Meditation practice of Tibetan Buddhism

Tonglen is a Buddhist practice that involves breathing in the suffering of others and breathing out peace and healing. Its purpose is to cultivate compassion.

Tong means "giving or sending", and len means "receiving or taking". Tonglen is also known as "exchanging self with other."

==Practice==
In the practice, one exchanges the self with other, sending and taking should be practiced alternately. These two should ride the breath. As such it is a training in altruism.

The function of the practice is to:
- reduce selfish attachment
- increase a sense of renunciation
- purify karma by giving and helping
- develop and expand loving-kindness and bodhicitta

The practice of Tonglen involves all of the Six Perfections; giving, ethics, patience, joyous effort, concentration and wisdom. These are the practices of a Bodhisattva.

==Practical aspects ==
Patrul Rinpoche (1808–1887), a prominent teacher and author from the Nyingma school of Tibetan Buddhism, gives the practice as starting on breathing out, with imagining giving (sending) happiness and the best. Then, as breathing in, imagine taking (receiving) in the sufferings.

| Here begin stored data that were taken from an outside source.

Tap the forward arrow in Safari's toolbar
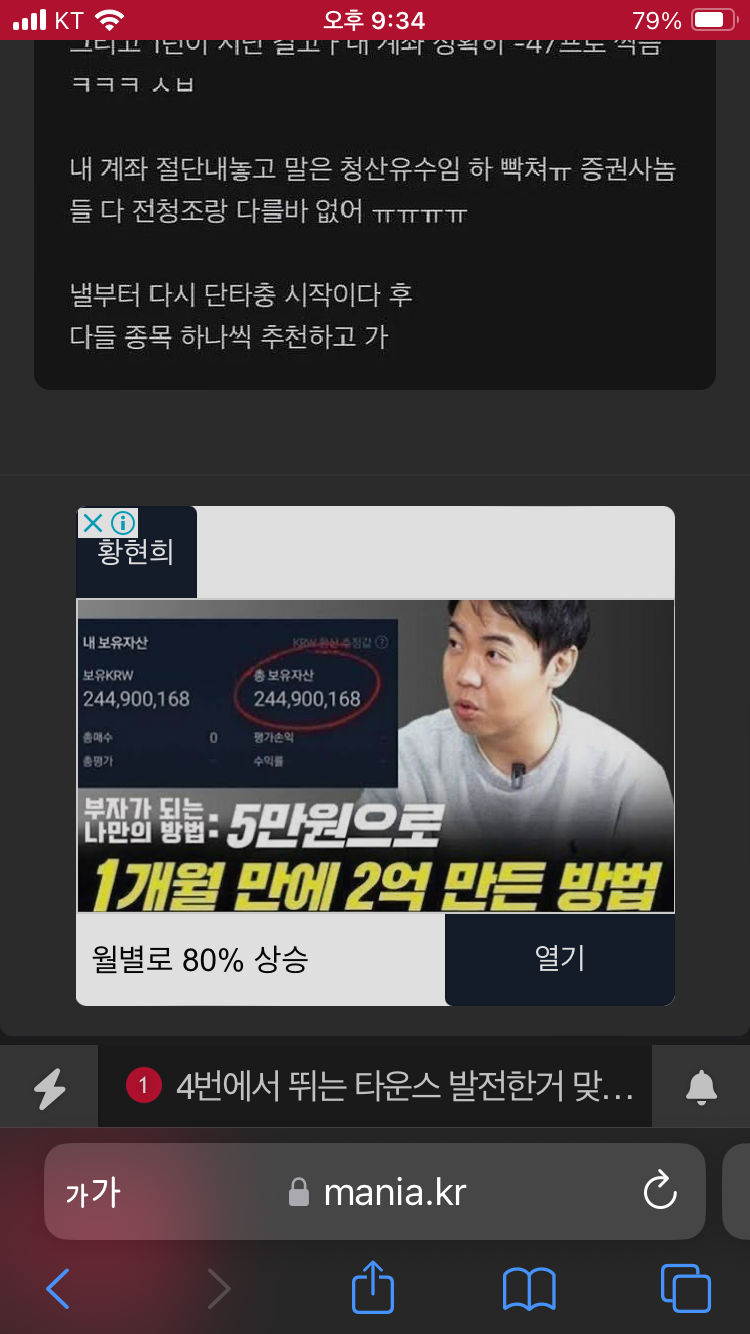 coord(218,1288)
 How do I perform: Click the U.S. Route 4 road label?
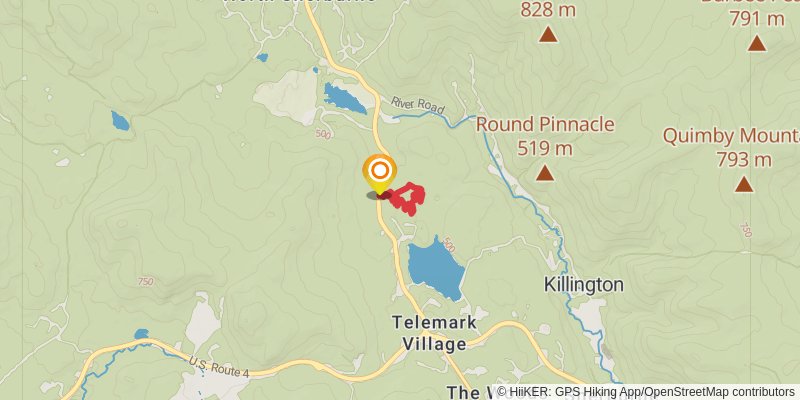point(218,368)
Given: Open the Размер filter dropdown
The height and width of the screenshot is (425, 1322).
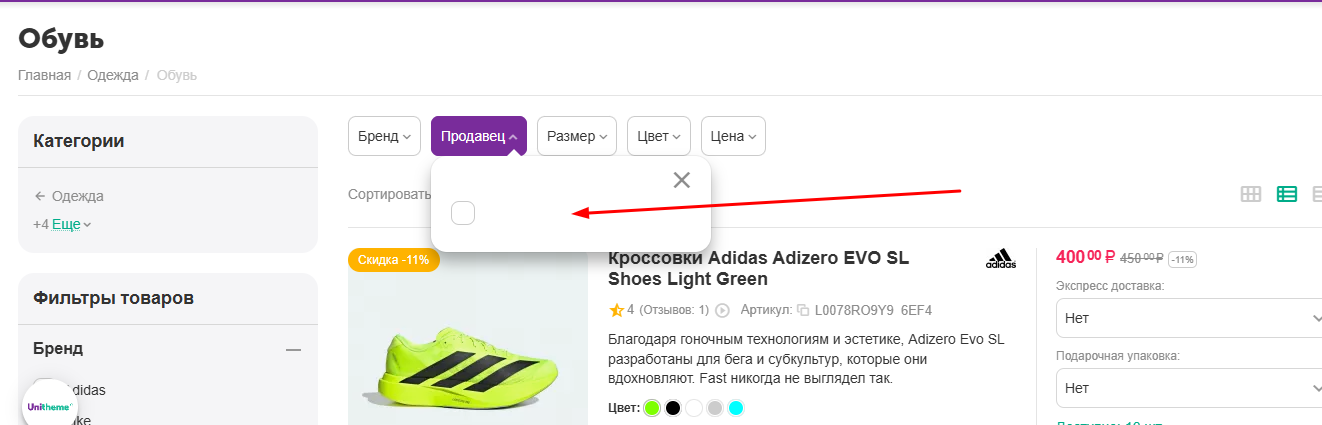Looking at the screenshot, I should click(576, 136).
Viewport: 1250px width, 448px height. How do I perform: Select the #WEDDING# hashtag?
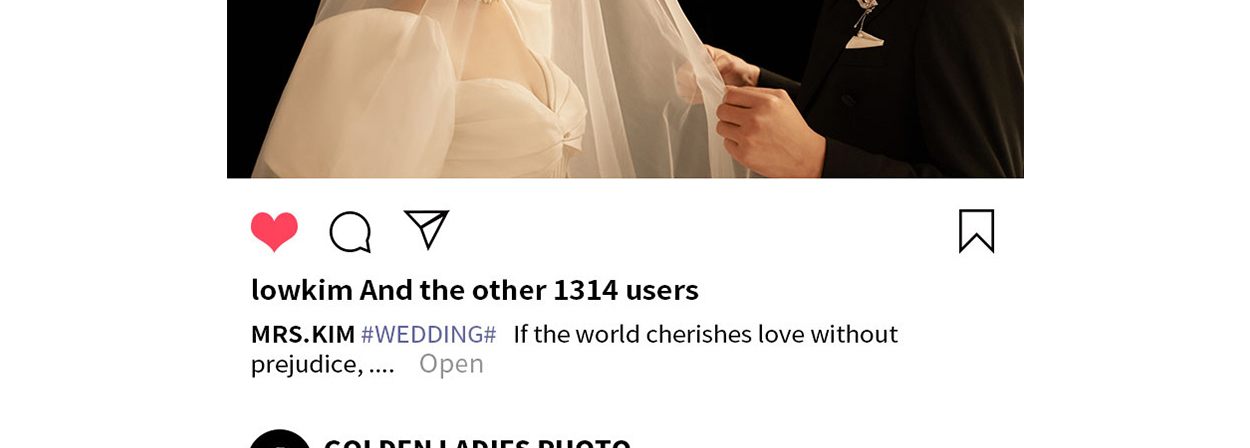(428, 334)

Pema Chödrön, an American Tibetan Buddhist nun in the Shambhala Buddhism tradition (2000), says Tonglen can start on the inhale and gives the instruction as follows:

"On the in-breath, you breathe in whatever particular area, group of people, country, or even one particular person... maybe it's not this more global situation, maybe it's breathing in the physical discomfort and mental anguish of chemotherapy; of all the people who are undergoing chemotherapy. And if you've undergone chemotherapy and come out the other side, it's very real to you. Or maybe it's the pain of those who have lost loved ones; suddenly, or recently, unexpectedly or over a long period of time, some dying. But the in-breath is... you find some place on the planet in your personal life or something you know about, and you breathe in with the wish that those human beings or those mistreated animals or whoever it is, that they could be free of that suffering, and you breathe in with the longing to remove their suffering.

And then you send out – just relax out... send enough space so that peoples' hearts and minds feel big enough to live with their discomfort, their fear, their anger or their despair, or their physical or mental anguish. But you can also breathe out for those who have no food and drink, you can breathe out food and drink. For those who are homeless, you can breathe out/send them shelter. For those who are suffering in any way, you can send out safety, comfort.

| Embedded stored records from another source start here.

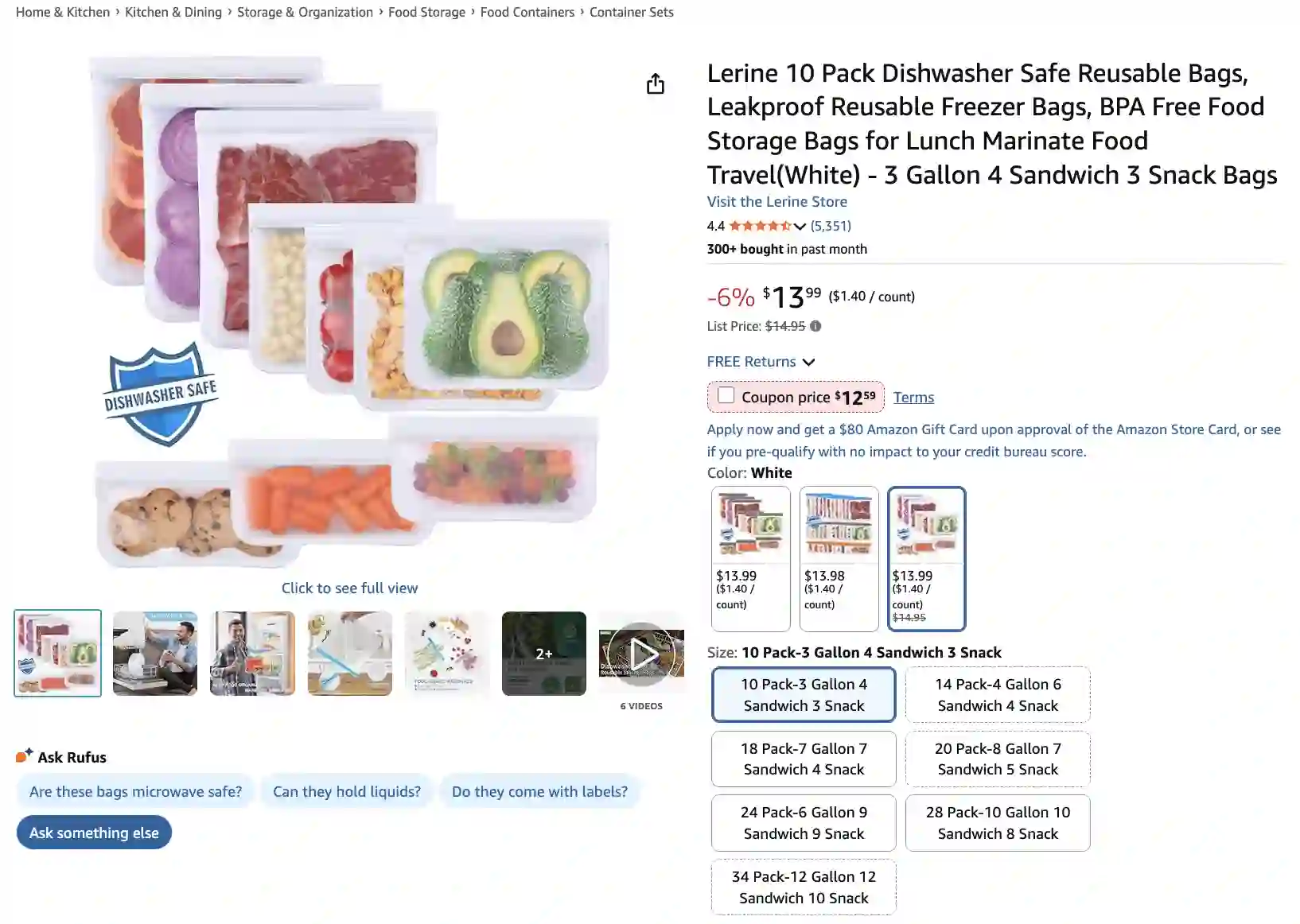View the dishwasher rack man thumbnail
1300x924 pixels.
pos(155,654)
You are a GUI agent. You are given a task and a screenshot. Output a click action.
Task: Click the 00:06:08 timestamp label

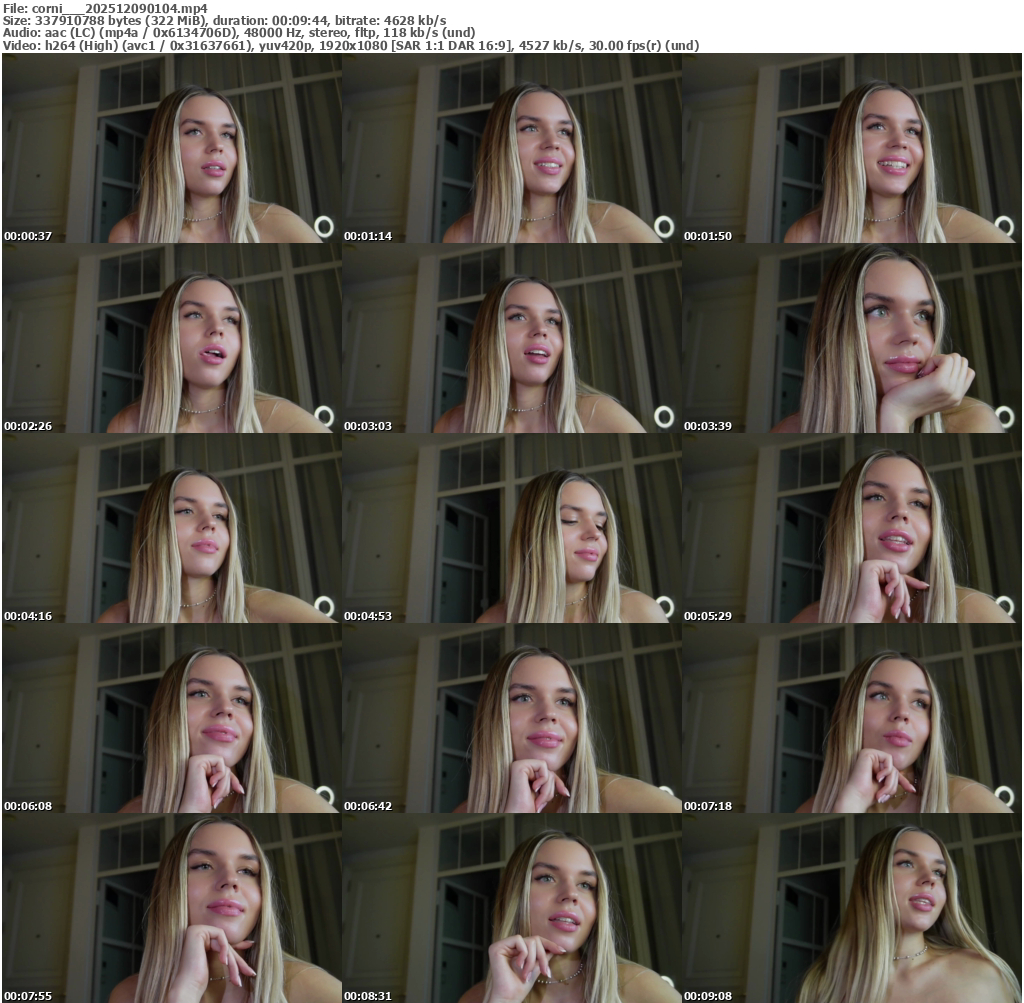pos(28,806)
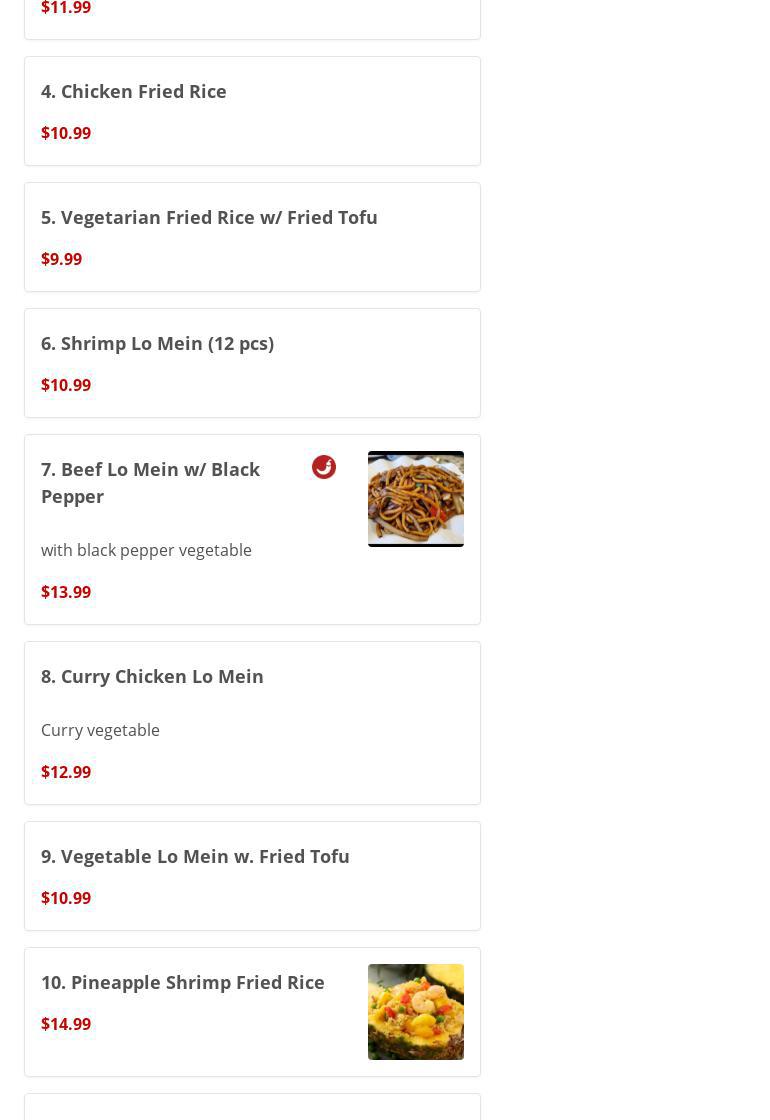Open the Pineapple Shrimp Fried Rice photo
Viewport: 770px width, 1120px height.
[x=415, y=1012]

So in the in-breath you breathe in with the wish to take away the suffering, and breathe out with the wish to send comfort and happiness to the same people, animals, nations, or whatever it is you decide.

Do this for an individual, or do this for large areas, and if you do this with more than one subject in mind, that's fine… breathing in as fully as you can, radiating out as widely as you can."

The intention of this practice is to work with habitual patterns of mind and "develop the psychological attitude of exchanging oneself for others," as Chogyam Trungpa Rinpoche writes in Training the Mind and Cultivating Kindness.

Taking onto oneself the suffering of others and giving happiness and success to all sentient beings seems a heavy task, especially for a beginner in the practice. It might be appropriate to start out with smaller issues, like working with oneself to increase one's own well-being, increasing harmony in the family, open one's own mind to communicate better with other people or just finding more peace in doing the necessary daily chores. This is an area where it might be easier to experience some success in order to be able to go on with taking on the unhappiness or conflicts among other people, even though the principal aim is to develop one's own selfless and empathic qualities more than or at least as much as creating a real difference for others. The principle of taking in the suffering or disharmony on the in-breath and spreading an antidote of joy, harmony or peace of mind (or whatever might be needed in the specific case) on the out-breath is the same as described above. It is also a good option to use a small pause after the in-breath to convert the suffering or disharmony to the positive antidote which is to be breathed out.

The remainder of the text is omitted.